Lesen Sie hier weitere News und Trends des Tages:
- Die Apple-Aktien legte aktuell um bis zu 15 Prozent zugelegt. Drei Monate eher als geplant hat es Apple geschafft, zehn Millionen iPhones zu verkaufen. Unternehmenschef Steve Jobs zeigte sich zuversichtlich, dass die Kunden auch in einer Rezession Apple die Treue halten.
- Experten sehen auf die Banken die nächste Verlustwelle zurollen. Nach
verbrieften Subprime-Hypotheken seien nun forderungsunterlegte Wertpapiere, so genannte Collateralized Debt Obligations, betroffen. Der Markt für diese Papiere hat ein Volumen von 1,2 Billionen Dollar (930 Mrd. Euro), und Finanzexperten zu Folge, könnten Abschreibungen von bis zu 90 Prozent fällig werden.
- Die Hedgefondsindustrie steckt in einer tiefen Krise. Im September
erreichten die Mittelabflüsse ein Rekordniveau, wie der Dienstleister
Eurekahedge mitteilte. Insbesondere die starke Volatilität der Märkte mache den Managern zudem das Investieren schwer.
- Die Börse der polnischen Hauptstadt Warschau ist mitten in der Finanzkrise zur neuen IPO-Kapitale Europas geworden und hat London hinter sich gelassen. Insbesondere der florierende Markt für Small-Caps ziehe die Investoren an. Seit Jahresbeginn waren in Polen 68 Unternehmen neu an die Börse gegangen - in London waren es 59.
- Die Restrukturierung des chinesischen Finanzsektors steht kurz vor dem
Abschluss. Die Agricultural Bank of China wird 19 Mrd. Dollar (14,8 Mrd.

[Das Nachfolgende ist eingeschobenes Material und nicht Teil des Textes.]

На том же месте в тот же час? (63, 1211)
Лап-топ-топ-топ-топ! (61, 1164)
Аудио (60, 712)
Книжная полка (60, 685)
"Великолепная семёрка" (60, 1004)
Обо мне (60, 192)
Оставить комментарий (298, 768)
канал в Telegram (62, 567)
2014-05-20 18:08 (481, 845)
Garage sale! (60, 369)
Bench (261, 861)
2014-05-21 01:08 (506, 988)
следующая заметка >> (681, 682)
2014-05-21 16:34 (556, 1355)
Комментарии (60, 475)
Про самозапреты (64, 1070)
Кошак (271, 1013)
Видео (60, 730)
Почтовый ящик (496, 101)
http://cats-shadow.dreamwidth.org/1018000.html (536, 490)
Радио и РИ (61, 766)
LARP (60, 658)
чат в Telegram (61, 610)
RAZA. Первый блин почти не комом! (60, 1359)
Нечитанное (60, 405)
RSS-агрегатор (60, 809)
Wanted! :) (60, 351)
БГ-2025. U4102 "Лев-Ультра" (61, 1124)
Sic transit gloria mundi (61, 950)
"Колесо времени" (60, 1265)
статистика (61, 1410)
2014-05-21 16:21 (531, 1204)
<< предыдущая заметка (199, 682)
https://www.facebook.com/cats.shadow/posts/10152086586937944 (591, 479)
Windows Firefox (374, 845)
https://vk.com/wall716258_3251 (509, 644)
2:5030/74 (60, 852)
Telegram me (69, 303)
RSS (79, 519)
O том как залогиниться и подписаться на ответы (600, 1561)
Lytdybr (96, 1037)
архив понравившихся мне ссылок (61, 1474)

Euro) an staatlichem Geld erhalten, so dass der Weg an die Börse frei wird. Der Schritt, mit dem die meisten der 120 Mrd. Dollar an faulen Krediten aus der
Bilanz des Instituts entfernt sind, soll heute offiziell verkündet werden,
verlautete von informierter Seite.
- Die Pläne Argentiniens, private Pensionsfonds im Finanzvolumen von 29 Mrd. Dollar zu verstaatlichen, lassen beu Anleiheinvestoren die Furcht vor einem neuen Zahlungsausfall des Landes hochkommen. Die Regierung in Buenos Aires hatte bereits 2001 versucht, mit Hilfe der Rentenkassen die Staatsfinanzen zu sanieren. Wenig später beschloss sie, Staatsanleihen im Volumen von 95 Mrd. Dollar nicht zurückzuzahlen. Die aktuellen Verstaatlichungspläne sollen die Altersrücklagen der Argentinier vor der Finanzkrise retten, wie Präsidentin Cristina Fernandez de Kirchner erklärte.

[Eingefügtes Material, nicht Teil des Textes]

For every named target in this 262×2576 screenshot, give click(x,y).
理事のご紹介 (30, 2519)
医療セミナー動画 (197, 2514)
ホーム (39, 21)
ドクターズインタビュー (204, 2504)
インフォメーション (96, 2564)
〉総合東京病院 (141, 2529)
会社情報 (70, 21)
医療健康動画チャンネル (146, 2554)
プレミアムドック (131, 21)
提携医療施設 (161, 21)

- Der Ausstieg von Kirk Kerkorian bei seiner erst vor einem halben Jahr
erworbenen Beteiligung an Ford Motor enthüllt einen traurigen Blick auf den Zustand der gesamten Branche. Der Neuwagenabsatz in den USA ist auf den tiefsten Stand seit 26 Jahren gefallen und die Autoindustrie in einer schweren Krise. Zugleich werde die Refinanzierung immer schwieriger.
- Erstmals seit knapp drei Jahren ist der Kupferpreis unter zwei Dollar je Pfund gerutscht. Auslöser waren die Sorgen, die auf eine Rezession zusteuernde Weltwirtschaft werde die Nachfrage abklingen lassen. Der Kupferpreis bewegt sich auf den größten Jahresverlust seit Beginn der Aufzeichnungen zu und dürfte den 1989 verzeichneten Wertverlust von 31 Prozent übertreffen.
- Immer mehr indische Familien verzichten auf Goldschmuck, wenn sie ihre Töchter verheiraten. Da das Edelmetall in der Landeswährung derzeit so
teuer ist wie noch nie, weichen sowohl Designer als auch Schmuckkäufer immer mehr auf vergoldete Schmuckstücke oder Nachahmungen aus anderen Metallen zurück. Während sich die Anbieter von Modeschmuck über steigende Umsätze freuen dürfen, fürchten etablierte Goldhändler um ihre Existenz.